REQUIRED ACTION ▸ Upon reaching the line that contains "How do I perform: Select" in the records below, begin repeating every line exactly through the last one, skipping pictures.

[SUPPLIED MATERIAL — start]

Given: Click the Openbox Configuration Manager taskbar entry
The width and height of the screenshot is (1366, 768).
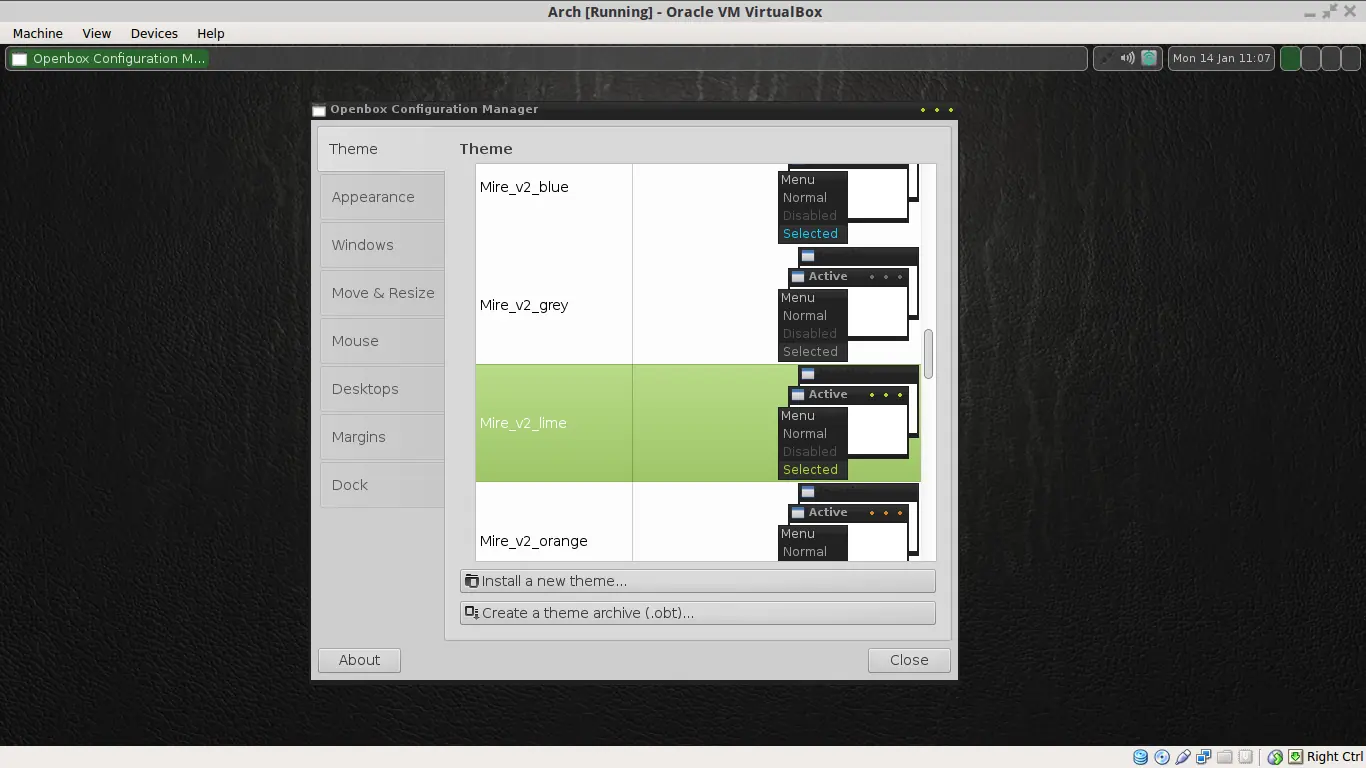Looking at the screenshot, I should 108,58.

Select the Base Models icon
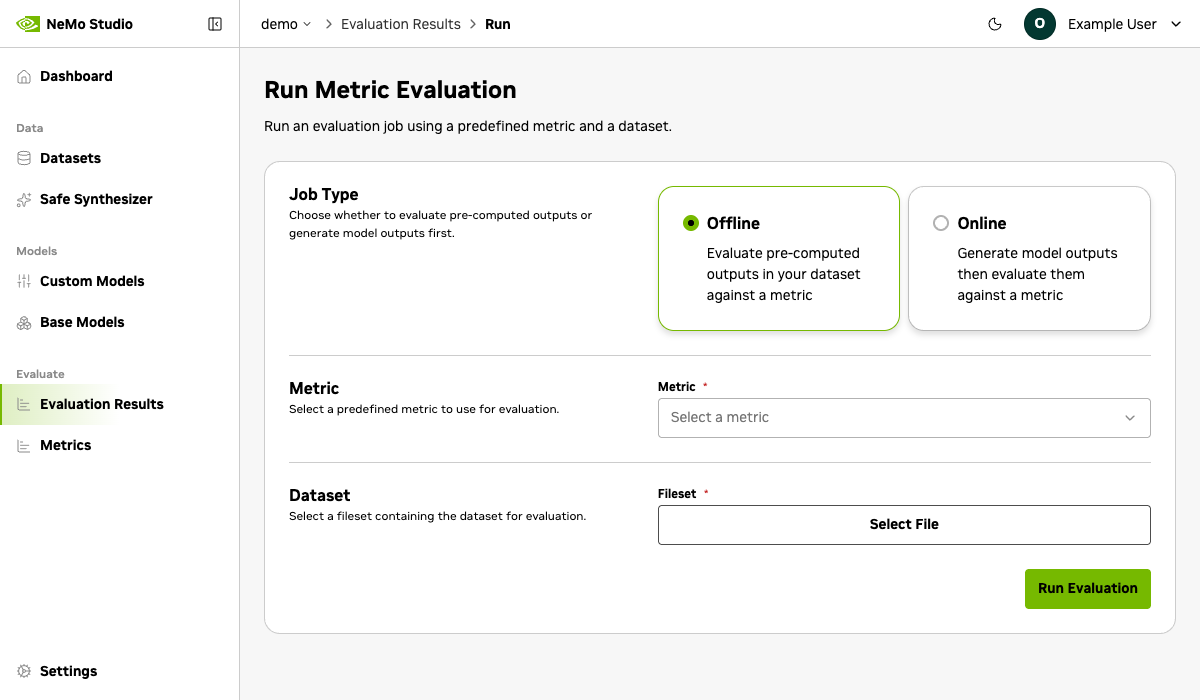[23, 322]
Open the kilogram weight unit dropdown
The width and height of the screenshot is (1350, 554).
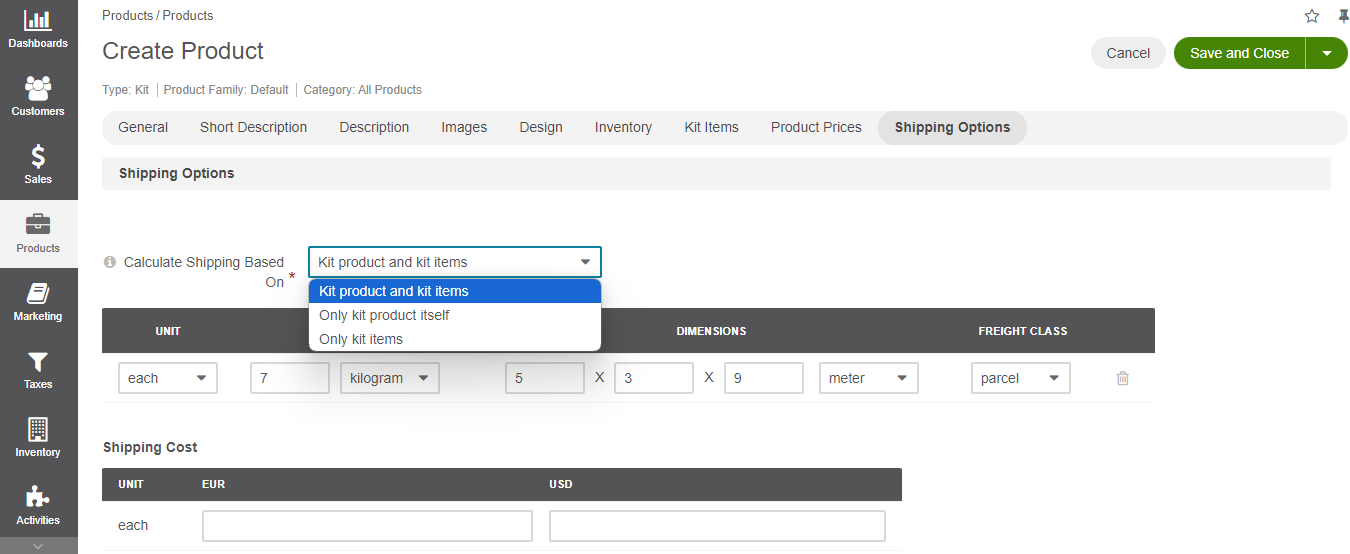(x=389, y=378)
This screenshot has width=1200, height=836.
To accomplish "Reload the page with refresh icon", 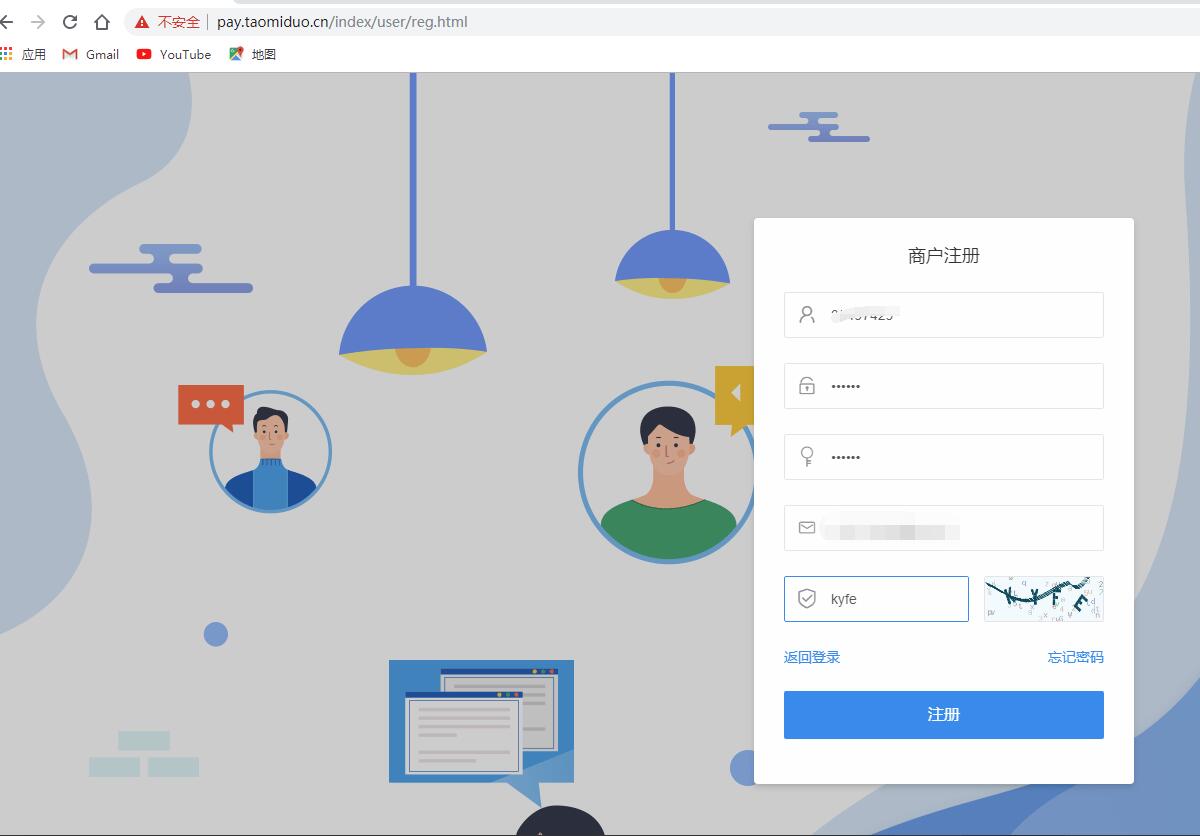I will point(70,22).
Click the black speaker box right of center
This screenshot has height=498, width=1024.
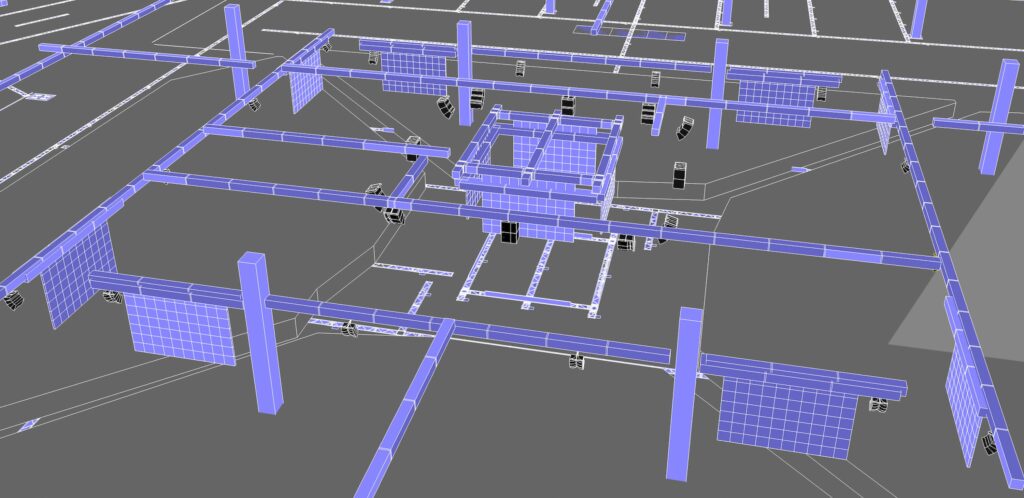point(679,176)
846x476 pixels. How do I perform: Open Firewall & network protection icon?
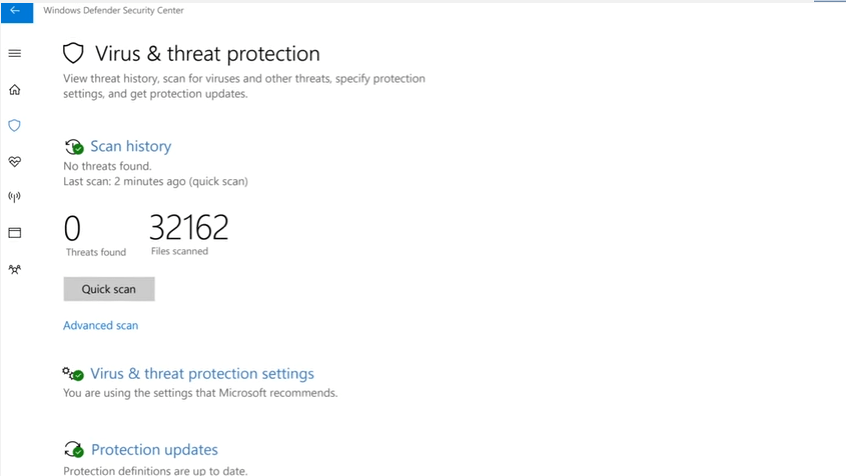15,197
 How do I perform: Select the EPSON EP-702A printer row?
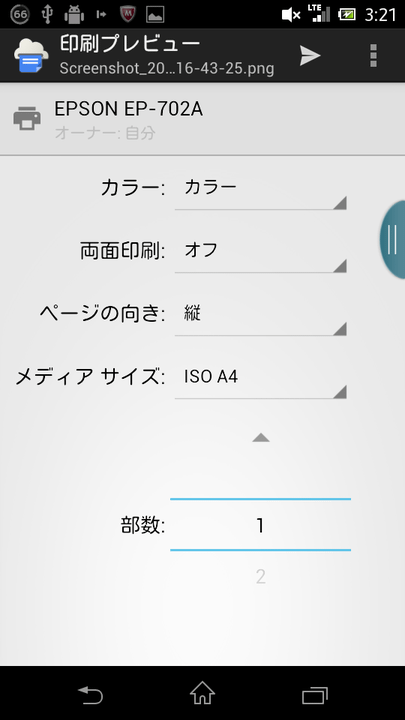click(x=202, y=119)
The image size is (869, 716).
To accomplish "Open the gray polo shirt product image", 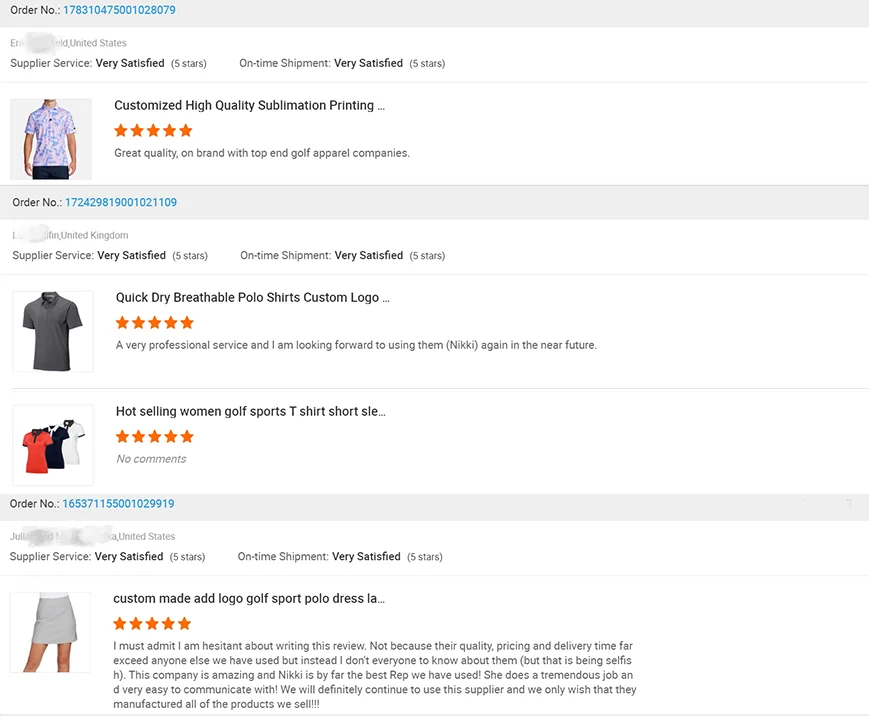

[SUPPLIED MATERIAL — finish]

SOLUTION FOR THIS TASK ▸
 How do I perform: Select the EPSON EP-702A printer row?
click(x=202, y=119)
The image size is (869, 716).
To accomplish "Open the gray polo shirt product image", 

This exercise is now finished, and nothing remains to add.